Amnesty International has accused Israel of apartheid, and the Jewish state’s actions against the Palestinians are attracting increasing criticism.
Amnesty International’s recent report declaring Israel to be an apartheid state will come as no surprise to those familiar with that country’s systematic and institutionalised discrimination based on ethnicity.
It underlines judgments already made by Human Rights Watch, the Israeli NGO B’Tselem and Palestinian human rights and legal organisations. Nor was it a surprise to hear that the Israeli propaganda machine was in full swing even before the report was released, accusing the authors of partisanship and antisemitism. Nor was it a surprise to hear the Australian prime minister quickly dismiss the report, saying no state was perfect and the report did not change Australia’s unconditional support for Israel.
At least Scott Morrison is consistent: reports of alleged abuse or corrupt activity by his colleagues are treated in the same way as serious alleged criminality by a friendly state — nothing to see here. Australia is quick to condemn ethnic violence against the Rohingya in Myanmar or the Uyghurs in China, but apparently championing the rights of Palestinians is off limits.
Shadow foreign affairs minister Penny Wong is correct to say that no international court has yet declared Israel guilty of the serious crime of apartheid. However, the case has not been put to a court. The International Criminal Court has agreed to hear accusations that Israel and some Palestinian paramilitary groups are guilty of war crimes. It is urgent that the serious accusation of apartheid criminality also be referred to the court.

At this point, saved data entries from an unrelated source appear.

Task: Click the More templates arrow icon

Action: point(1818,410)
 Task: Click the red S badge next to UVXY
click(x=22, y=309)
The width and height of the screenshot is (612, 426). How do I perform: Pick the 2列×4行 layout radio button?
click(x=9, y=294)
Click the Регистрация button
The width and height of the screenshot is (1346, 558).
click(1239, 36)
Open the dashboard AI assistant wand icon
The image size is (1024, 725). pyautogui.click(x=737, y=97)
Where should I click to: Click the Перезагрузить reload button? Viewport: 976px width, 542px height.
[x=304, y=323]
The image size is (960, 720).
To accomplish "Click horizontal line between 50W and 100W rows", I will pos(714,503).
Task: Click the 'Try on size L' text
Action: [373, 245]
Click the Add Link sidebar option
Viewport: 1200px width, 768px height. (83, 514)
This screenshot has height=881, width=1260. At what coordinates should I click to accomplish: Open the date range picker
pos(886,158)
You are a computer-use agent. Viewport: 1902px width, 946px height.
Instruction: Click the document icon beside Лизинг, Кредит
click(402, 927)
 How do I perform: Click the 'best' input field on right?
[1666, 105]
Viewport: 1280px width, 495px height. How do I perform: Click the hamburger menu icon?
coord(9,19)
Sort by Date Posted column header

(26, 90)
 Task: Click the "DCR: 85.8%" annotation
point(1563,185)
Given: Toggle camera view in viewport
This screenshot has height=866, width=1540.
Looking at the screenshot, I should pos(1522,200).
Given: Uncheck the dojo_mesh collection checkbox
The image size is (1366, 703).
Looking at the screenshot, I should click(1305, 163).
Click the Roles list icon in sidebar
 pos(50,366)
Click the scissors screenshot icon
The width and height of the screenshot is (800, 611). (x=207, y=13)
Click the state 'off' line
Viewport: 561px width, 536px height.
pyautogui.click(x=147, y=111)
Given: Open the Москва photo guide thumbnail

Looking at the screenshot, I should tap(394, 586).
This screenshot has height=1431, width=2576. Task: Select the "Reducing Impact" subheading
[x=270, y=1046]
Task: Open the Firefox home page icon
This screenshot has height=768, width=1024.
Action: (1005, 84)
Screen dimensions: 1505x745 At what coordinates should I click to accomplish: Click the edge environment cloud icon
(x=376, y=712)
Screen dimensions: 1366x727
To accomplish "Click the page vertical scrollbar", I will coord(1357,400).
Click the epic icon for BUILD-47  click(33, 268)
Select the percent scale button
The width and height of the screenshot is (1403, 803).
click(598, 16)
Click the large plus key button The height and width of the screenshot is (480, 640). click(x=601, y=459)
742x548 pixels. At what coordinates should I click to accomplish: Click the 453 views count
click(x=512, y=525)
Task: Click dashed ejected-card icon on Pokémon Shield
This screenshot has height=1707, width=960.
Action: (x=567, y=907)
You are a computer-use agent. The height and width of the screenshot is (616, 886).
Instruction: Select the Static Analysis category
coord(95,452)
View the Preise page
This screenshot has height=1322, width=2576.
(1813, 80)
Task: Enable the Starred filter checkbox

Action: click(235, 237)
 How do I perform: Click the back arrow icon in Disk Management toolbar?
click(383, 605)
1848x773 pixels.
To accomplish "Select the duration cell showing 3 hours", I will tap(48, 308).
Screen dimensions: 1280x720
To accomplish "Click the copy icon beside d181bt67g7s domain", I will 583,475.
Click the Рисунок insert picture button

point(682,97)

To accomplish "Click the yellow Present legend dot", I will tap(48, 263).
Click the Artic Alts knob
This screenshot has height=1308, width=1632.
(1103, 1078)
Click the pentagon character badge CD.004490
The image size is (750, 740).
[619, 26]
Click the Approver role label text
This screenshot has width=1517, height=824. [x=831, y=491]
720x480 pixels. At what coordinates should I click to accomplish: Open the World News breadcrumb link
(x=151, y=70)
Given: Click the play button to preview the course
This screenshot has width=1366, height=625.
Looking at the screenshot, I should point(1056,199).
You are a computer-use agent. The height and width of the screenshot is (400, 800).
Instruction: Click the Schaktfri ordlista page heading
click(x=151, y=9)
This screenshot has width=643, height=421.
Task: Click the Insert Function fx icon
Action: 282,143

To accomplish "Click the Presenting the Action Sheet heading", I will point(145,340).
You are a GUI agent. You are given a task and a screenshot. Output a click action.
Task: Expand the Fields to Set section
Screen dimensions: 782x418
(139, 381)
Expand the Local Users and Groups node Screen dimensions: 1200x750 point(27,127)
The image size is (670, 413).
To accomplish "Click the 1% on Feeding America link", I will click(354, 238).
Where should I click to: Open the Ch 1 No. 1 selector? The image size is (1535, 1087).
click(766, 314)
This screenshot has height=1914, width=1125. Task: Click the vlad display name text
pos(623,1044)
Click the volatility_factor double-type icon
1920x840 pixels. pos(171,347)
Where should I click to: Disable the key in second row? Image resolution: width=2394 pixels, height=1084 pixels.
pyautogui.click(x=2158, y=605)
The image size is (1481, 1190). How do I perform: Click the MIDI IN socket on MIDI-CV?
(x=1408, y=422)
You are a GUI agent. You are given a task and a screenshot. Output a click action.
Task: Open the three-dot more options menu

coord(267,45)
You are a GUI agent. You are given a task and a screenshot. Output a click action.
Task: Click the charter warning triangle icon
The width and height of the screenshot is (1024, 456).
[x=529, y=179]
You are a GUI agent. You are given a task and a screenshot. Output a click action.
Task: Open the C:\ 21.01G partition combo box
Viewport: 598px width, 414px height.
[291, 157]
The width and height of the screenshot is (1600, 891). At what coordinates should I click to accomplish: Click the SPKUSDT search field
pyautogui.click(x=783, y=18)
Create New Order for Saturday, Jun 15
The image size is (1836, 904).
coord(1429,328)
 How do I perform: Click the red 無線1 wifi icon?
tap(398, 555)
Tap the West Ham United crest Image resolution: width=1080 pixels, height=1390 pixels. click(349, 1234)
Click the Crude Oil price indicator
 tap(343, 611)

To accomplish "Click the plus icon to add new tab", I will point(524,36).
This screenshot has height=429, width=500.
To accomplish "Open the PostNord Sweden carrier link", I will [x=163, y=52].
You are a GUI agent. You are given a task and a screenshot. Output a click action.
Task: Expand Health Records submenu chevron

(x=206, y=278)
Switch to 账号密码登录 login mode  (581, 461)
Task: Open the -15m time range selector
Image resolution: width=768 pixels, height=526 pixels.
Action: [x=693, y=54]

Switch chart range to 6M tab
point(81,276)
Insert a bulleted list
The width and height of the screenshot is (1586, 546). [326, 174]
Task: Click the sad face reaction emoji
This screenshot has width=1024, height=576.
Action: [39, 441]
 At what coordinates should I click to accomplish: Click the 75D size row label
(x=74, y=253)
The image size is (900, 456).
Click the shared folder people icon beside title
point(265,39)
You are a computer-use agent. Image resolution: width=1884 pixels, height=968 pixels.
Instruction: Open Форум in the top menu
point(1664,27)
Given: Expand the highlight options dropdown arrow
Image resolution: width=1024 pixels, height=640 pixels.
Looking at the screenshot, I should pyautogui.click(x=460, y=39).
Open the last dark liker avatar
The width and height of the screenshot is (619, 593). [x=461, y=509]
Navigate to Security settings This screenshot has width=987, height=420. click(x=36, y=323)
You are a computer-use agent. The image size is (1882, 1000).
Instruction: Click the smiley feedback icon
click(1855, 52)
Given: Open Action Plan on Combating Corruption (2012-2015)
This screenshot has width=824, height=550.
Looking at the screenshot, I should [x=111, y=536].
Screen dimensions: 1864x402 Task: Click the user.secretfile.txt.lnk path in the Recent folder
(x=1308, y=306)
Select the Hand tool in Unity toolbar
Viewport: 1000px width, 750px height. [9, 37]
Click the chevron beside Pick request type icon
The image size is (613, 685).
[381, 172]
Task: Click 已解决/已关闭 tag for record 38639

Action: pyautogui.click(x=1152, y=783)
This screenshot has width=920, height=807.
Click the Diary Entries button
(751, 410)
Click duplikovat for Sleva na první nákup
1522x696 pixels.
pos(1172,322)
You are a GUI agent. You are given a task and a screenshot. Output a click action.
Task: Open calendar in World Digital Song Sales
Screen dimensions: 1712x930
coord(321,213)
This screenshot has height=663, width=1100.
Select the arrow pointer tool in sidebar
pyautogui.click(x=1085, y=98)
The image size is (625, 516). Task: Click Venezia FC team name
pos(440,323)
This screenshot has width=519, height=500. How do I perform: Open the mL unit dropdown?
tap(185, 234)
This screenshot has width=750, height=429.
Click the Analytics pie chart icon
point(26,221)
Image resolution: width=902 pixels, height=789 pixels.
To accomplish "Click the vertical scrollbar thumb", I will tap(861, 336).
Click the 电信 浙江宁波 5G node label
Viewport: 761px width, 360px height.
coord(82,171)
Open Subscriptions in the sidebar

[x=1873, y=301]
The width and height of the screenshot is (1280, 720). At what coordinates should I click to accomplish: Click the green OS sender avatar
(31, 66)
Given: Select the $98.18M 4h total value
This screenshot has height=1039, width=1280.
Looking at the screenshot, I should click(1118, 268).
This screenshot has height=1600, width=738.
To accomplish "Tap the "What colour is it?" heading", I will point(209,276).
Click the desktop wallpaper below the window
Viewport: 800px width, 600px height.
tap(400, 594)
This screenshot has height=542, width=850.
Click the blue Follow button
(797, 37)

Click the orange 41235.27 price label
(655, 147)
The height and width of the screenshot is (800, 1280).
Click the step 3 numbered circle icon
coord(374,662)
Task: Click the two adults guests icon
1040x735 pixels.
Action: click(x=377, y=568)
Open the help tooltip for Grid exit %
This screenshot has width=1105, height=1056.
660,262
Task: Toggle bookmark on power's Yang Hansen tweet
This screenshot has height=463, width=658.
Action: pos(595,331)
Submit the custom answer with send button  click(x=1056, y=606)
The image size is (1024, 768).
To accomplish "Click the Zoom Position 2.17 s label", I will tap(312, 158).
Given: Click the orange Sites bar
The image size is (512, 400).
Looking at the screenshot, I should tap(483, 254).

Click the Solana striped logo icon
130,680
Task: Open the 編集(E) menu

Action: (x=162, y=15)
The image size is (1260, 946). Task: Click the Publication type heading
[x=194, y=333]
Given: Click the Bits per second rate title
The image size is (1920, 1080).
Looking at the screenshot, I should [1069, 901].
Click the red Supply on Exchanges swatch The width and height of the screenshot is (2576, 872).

If Israel was confident it would be found not guilty, it should be eager to have the case heard. Of course, it has no such confidence. Israel has enacted laws that entrench discrimination, including the 2018 Israeli New State Law. Increasing numbers of Jews, both in Israel and in the diaspora, are courageously acknowledging that apartheid is the best and only way of describing the policies of the Israeli government.
The pendulum is swinging. The actions of the Israeli state are increasingly becoming subject to opprobrium, not simply from human rights advocates but also from those who in the past have offered the state unconditional support.
Until recently support for Israel was a non-negotiable badge of identity for American evangelicals. The result of a recent poll shows that support for Israel among young US evangelicals dropped from 69 per cent to 34 per cent from 2018 to 2021. Commentary suggests the major reason for this extraordinary drop is that many young evangelicals now believe that Israel is an oppressor nation, a lawless state, squarely on the wrong side of human rights and social justice. Israel is now the villain, and Palestinians the mistreated.
“The images of Israel that dominate the thinking of many young people are vivid and almost unrelentingly negative: hundreds of Palestinian homes bulldozed, and Palestinian buildings blown up. They see reports from various human rights groups of the excessive use of force by Israeli police and Israel Defence Forces troops,” says a US-based commentator.
People are already making concrete responses to Israel’s behaviour. Protests such as the boycott of the Sydney Arts Festival, disrupting 40 per cent of performances, will increase, with a diverse section of society involved. When protesters are accused of antisemitism, it insults members of the Jewish community who, in the past or present, have suffered from real and cruel anti-Semitic behaviour.
The long list of discriminatory practices that contribute to the apartheid label have been frequently catalogued in Pearls and Irritations.
So, is there anything to be done? Yes, the following, for the sake of Israel and its long-term integrity and for the Palestinian people.
First, the accusation against Israel that it has institutionalised an apartheid regime, a crime in international law, should be taken up by the International Criminal Court.
Second, the paraphernalia of occupation must be dismantled under the supervision of the United Nations. Palestinians must be relieved of the cruelty of administration under military law while the illegal settlers who daily harass them are administered under civil law without punishment. This disparity in administration should have prevailed for a maximum of 12 months after the 1967 war, but it has continued for more than 50 years.
Third, the Palestinian people must have a body that represents them. This is not the Palestinian Authority — it was only established as a five-year interim administration to oversee the establishment of a Palestinian state. It has devolved to the point of merely being an instrument in the apparatus that is the Israel occupation. The Palestinian Liberation Organisation was acknowledged by the Oslo process as the representative of the Palestinian people, and it must be supported, reconstituted and revitalised. Fresh elections to this body could ensure representation for all Palestinian people – those in Gaza and the West Bank including East Jerusalem, those languishing in refugee camps and those throughout the Palestinian diaspora.
Only when the occupation has ceased and the Palestinians have a truly representative elected body can there be a foundation for true peace talks. Only then will there be some semblance of power and genuine authority for Palestinians at the negotiating table — currently they are expected to negotiate without legitimate representation and with Israel’s boot on their throats. Meaningful negotiations, of course, require a respected international mediator who can help establish a future in which all have the potential to flourish.
The future cannot — must not — be a continuation of the present. In the words of the 8th century BC Hebrew prophet Amos: “Let justice roll down like waters and righteousness as an everlasting stream.” Only then can peace and security prevail.